Exercise brief:
List every item on the grocery lists Teri recalls writing in the account of her life below.

Teri was 33 years old at the time. Looking back, she can see how her life was unravelling. But when it was happening in 2002, she didn’t realize it.

Two years later, Teri and her boyfriend moved back to Surrey for better paying jobs.

“I was trying to move away from my problems and start a new life,” she said.

Opportunities were better there…for a while. But their relationship was fraught with conflict, violence, and breakups.

She remembers making out grocery lists that said:

• Crack

• Beer

• Cigarettes

• Milk

• Cheese

• Eggs

• Bread

• Butter

“We used to joke about it and say if we lose our grocery list people will think we’re nuts. Looking back, I realize we were nuts.”

She came back to Powell River for a visit but returned to Surrey. This time alone.

This, says Teri, was the lowest time in her life. She couldn’t pay the rent. When she had to move out, she was sick with pneumonia. She couldn’t move her belongings out of her apartment on her own and took two men up on their offer to give her a hand.

“They took everything I owned and I never saw them again.”

For a while, she was homeless.

Source material:
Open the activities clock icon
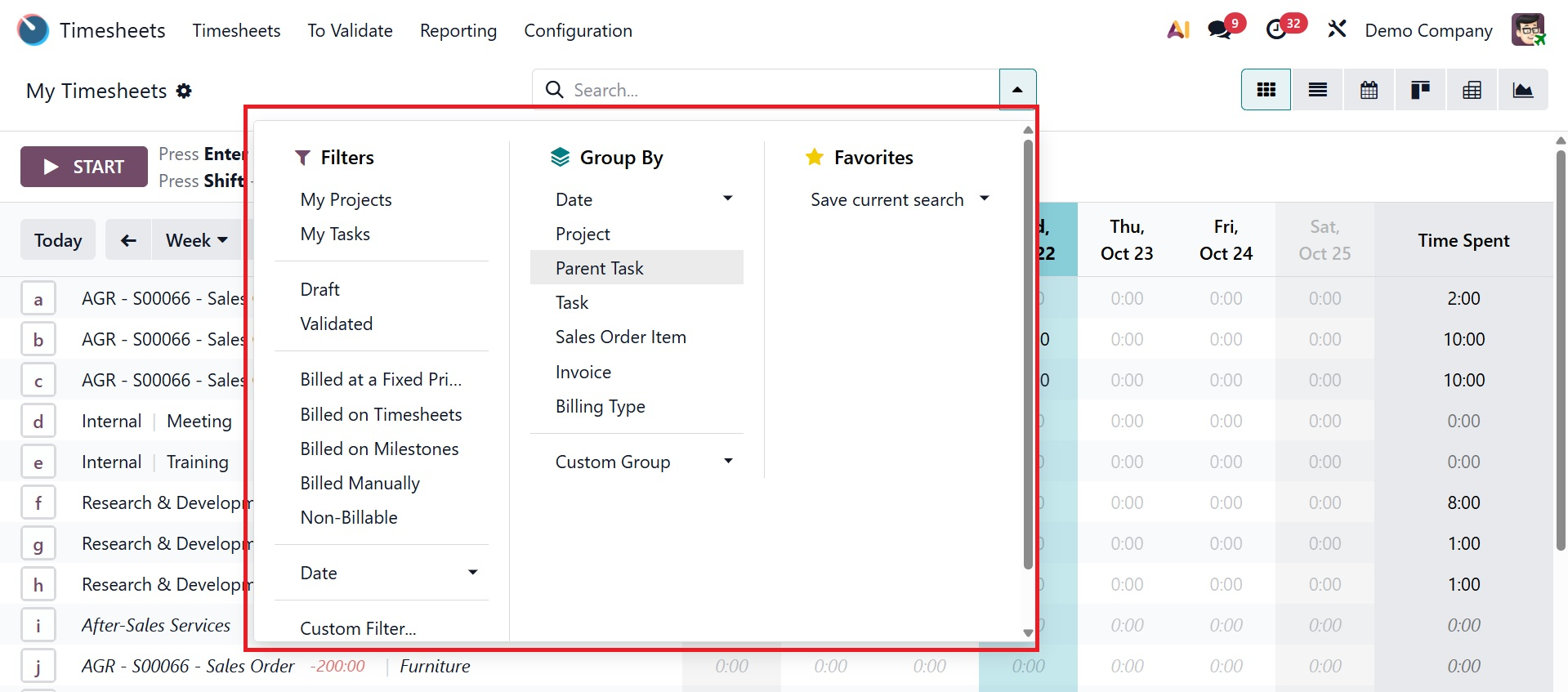The height and width of the screenshot is (692, 1568). [x=1276, y=30]
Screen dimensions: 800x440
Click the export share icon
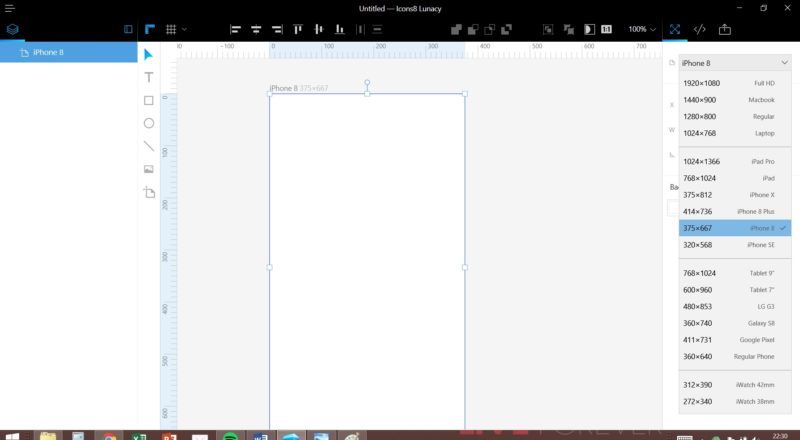[x=725, y=29]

Solution to this exercise:
Crack, beer, cigarettes, milk, cheese, eggs, bread, butter